NeRFusion: Fusing Radiance Fields for Large-Scale Scene Reconstruction (CVPR 2022 Oral)
Project Sites | Paper | Primary contact: Xiaoshuai Zhang
Note
This dev
branch is currently under development. We will finish and merge this into main
in a few days. This is a re-development of the original NeRFusion code based heavily on nerf_pl, NeuralRecon, MVSNeRF. We thank the authors for sharing their code. The model released in this repo is optimized for large-scale scenes further compared to the CVPR submission. A changelist will be provided.
Introduction
While NeRF has shown great success for neural reconstruction and rendering, its limited MLP capacity and long per-scene optimization times make it challenging to model large-scale indoor scenes. In contrast, classical 3D reconstruction methods can handle large-scale scenes but do not produce realistic renderings. We propose NeRFusion, a method that combines the advantages of NeRF and TSDF-based fusion techniques to achieve efficient large-scale reconstruction and photo-realistic rendering. We process the input image sequence to predict per-frame local radiance fields via direct network inference. These are then fused using a novel recurrent neural network that incrementally reconstructs a global, sparse scene representation in real-time at 22 fps. This volume can be further fine-tuned to boost rendering quality. We demonstrate that NeRFusion achieves state-of-the-art quality on both large-scale indoor and small-scale object scenes, with substantially faster reconstruction speed than NeRF and other recent methods.
Reference
Please cite our paper if you are interested
NeRFusion: Fusing Radiance Fields for Large-Scale Scene Reconstruction.

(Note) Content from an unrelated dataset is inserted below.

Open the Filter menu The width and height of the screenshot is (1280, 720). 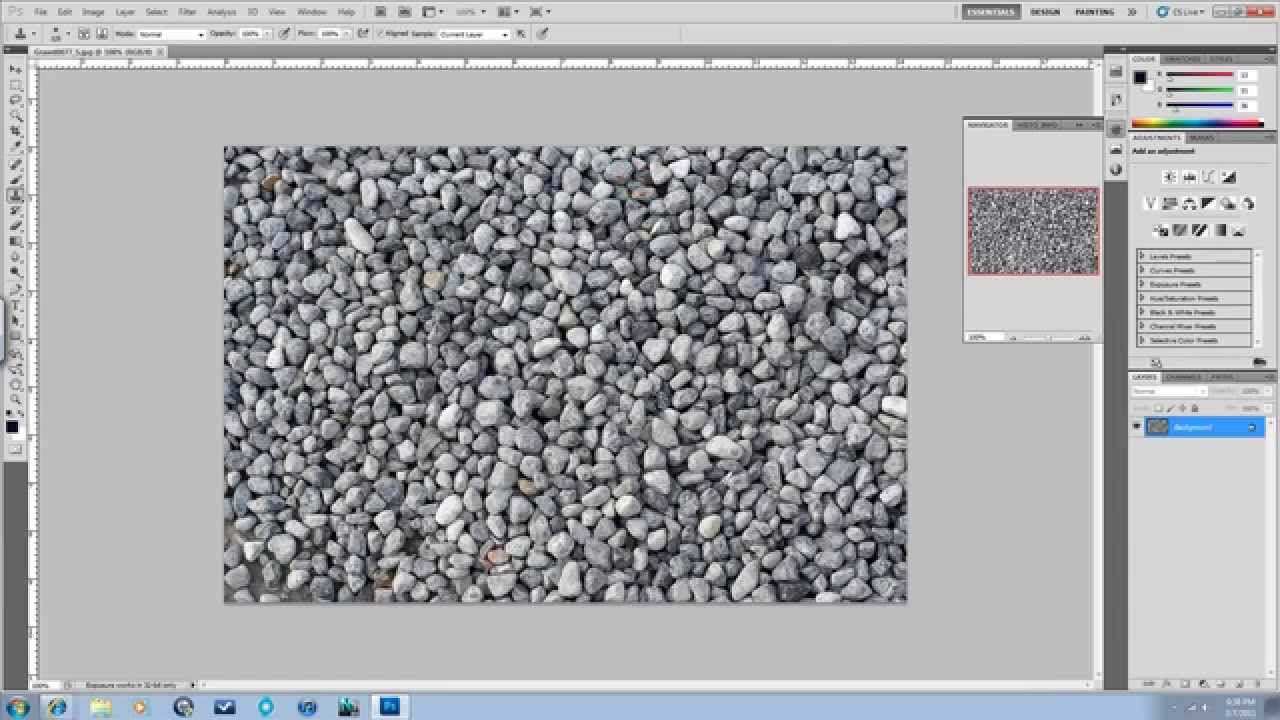187,12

@article{zhang2022nerfusion,
author = {Zhang, Xiaoshuai and Bi, Sai and Sunkavalli, Kalyan and Su, Hao and Xu, Zexiang},
title = {NeRFusion: Fusing Radiance Fields for Large-Scale Scene Reconstruction},
journal = {CVPR},
year = {2022},
}
Installation
Requirements
All the codes are tested in the following environment:
- Linux (Ubuntu 20.04 or above)
- 32GB RAM (in order to load full size images)

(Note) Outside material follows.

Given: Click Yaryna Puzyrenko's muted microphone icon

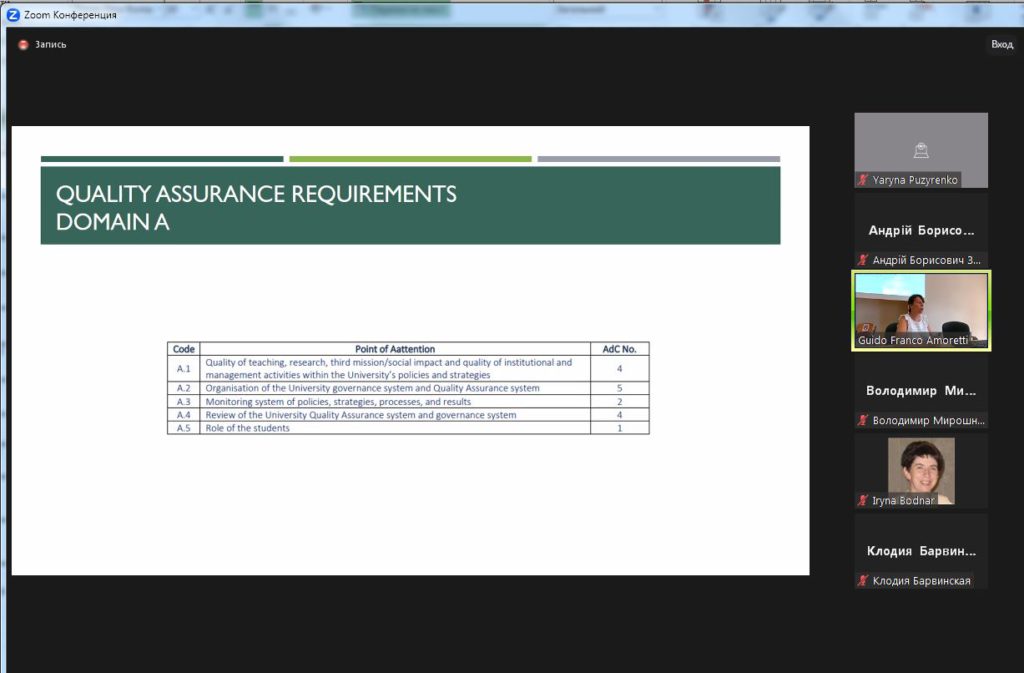Looking at the screenshot, I should pos(863,180).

- NVIDIA GPU with Compute Compatibility >= 75 and VRAM >= 6GB, CUDA >= 11.3
Dependencies
-
Python>=3.8 (installation via anaconda is recommended, use
conda create -n ngp_pl python=3.8
to create a conda environment and activate it byconda activate ngp_pl
) -
Python libraries
- Install
pytorch>=1.11.0
bypip install torch torchvision --extra-index-url https://download.pytorch.org/whl/cu113
- Install
torch-scatter
following their instruction - Install
tinycudann
following their instruction (compilation and pytorch extension) - Install
apex
following their instruction - Install
torchsparse
following their instruction - Install core requirements by
pip install -r requirements.txt
- Install
-
Cuda extension: Upgrade
pip
to >= 22.1 and runpip install models/csrc/
(please run this each time youpull
the code)
Data Preparation
We follow the same data organization as the original NeRF, which expects camera parameters to be provided in a transforms.json
file. We also support data from NSVF, NeRF++, colmap and ScanNet.
Custom Sequence
You can test our pre-trained model on custom sequences captured under casual settings. To do so, the data should be organized in the original NeRF-style:
data
├── transforms.json
├── images
│ ├── 0000.jpg
├── 0001.jpg
├── ...
If a video is all you have (no camera parameters). You should install ffmpeg
and colmap
. Then follow the instructions as introduced in instant-ngp to generate the transformas.json
.
Inference using Pre-trained Network
python train.py --dataset_name scannet --root_dir DIR_TO_SCANNET_SCENE0000_01 --exp_name EXP_NAME --ckpt_path PATH_TO_G_CKPT
Please find the pre-trained weights for networks here.
Per-Scene Optimization
Note: currently this script trains model from scratch. We are updating generalized pipeline.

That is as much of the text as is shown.